There seem to me many reasons for this. There is, for instance, the fact that I am just not a fan of the formation of compound words which tack the word "ass" onto some other term for emphasis, or other such effect.
However, what I particularly dislike about the term is how much it reeks of the unhinged worship of self-assertion at its most idiotic and its meanest--the worship of the bully, the worship of the asshole, that seem deeply reflective of the derangement of this culture.
This is all the more in as, if the term's origins are admittedly obscure, it seems that "badass" was once Marine Corps slang for those who merely postured--those who were not really tough, but just ostentatiously acting as if they were. The poser and the faker.
Those of conventional mind who consider such a bit of etymological history might remark how usages change; how sometimes they can even be "reclaimed" so that what was derogatory becomes complimentary, a matter of pride, like some oppressed minority which turns around the words once used to put them down.
However, whatever one thinks of such notions (I admit to not thinking much of them), "badasses" were never "oppressed" by others. Badasses were far more likely to be doing the oppressing--and those who oppress others deserve every bit of opprobrium they get for it.

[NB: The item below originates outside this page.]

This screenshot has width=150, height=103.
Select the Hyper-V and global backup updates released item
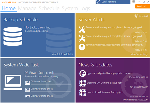pos(109,73)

Thus it seems to me worth thinking about in a different way--the usage of the word "badass" reflecting not reclamation, but confusion. As characteristic of a culture that, in that unhinged worship of self-assertion at its most idiotic and its meanest--the worship of the bully, the worship of the asshole--has lost the ability to tell the difference between those who are really tough, and those who just pose as tough, the real thing and the poseur. Or maybe even stopped caring at all about the difference because its worship of these things is so out of control, and frankly because whatever handle on reality it ever had has totally gone.
Because that is exactly where society broadly is in this day and age, as anyone who still has any handle on reality at all is continually reminded to their eternal exasperation.